● **To do**:
In the listing below, identify each line with the word "checkbox" and return those lines.

● **Recorded information**:
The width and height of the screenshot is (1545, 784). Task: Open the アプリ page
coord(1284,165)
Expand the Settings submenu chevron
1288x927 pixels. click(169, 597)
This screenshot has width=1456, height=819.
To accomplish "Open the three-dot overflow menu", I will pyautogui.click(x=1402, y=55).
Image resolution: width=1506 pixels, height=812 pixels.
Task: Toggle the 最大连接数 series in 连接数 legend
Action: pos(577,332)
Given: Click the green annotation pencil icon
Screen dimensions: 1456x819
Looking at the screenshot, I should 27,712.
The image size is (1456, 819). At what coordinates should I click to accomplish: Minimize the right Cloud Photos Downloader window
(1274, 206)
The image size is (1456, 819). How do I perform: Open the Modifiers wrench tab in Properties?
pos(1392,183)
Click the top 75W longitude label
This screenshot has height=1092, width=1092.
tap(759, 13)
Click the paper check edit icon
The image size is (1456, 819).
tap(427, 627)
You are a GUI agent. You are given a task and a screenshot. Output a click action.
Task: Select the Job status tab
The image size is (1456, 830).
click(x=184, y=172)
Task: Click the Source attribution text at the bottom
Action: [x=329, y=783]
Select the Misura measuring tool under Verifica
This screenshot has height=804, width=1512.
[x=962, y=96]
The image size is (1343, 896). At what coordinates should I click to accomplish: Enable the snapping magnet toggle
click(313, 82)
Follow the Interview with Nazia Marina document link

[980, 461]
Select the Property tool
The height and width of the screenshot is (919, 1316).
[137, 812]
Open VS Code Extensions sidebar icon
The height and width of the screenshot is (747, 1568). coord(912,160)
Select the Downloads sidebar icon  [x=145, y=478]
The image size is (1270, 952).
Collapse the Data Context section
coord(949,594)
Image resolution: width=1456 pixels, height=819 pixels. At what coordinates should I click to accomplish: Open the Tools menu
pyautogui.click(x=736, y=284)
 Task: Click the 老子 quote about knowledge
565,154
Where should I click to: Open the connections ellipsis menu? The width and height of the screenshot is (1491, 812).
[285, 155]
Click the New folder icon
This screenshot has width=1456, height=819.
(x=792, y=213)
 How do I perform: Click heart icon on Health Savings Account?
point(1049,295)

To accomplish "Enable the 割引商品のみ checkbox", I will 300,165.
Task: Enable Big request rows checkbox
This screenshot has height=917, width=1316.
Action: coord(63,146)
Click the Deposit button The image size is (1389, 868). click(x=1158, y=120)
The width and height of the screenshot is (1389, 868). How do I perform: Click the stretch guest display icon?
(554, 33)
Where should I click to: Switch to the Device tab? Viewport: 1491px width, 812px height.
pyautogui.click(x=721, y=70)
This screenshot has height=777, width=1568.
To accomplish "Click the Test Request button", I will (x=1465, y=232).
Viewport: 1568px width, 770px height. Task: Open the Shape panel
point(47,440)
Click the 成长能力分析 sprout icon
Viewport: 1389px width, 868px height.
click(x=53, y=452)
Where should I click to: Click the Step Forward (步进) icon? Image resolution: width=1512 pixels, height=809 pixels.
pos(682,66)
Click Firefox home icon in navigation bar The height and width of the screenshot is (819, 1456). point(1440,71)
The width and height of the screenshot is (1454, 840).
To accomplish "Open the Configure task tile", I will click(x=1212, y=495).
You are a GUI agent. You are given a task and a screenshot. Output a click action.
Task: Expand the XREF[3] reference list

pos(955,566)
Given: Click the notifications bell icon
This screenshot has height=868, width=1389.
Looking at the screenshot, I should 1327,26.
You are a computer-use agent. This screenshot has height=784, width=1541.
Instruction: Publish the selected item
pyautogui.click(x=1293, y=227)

● **Reply**:
To accomplish "Enable the 割引商品のみ checkbox", I will 300,165.
Task: Enable Big request rows checkbox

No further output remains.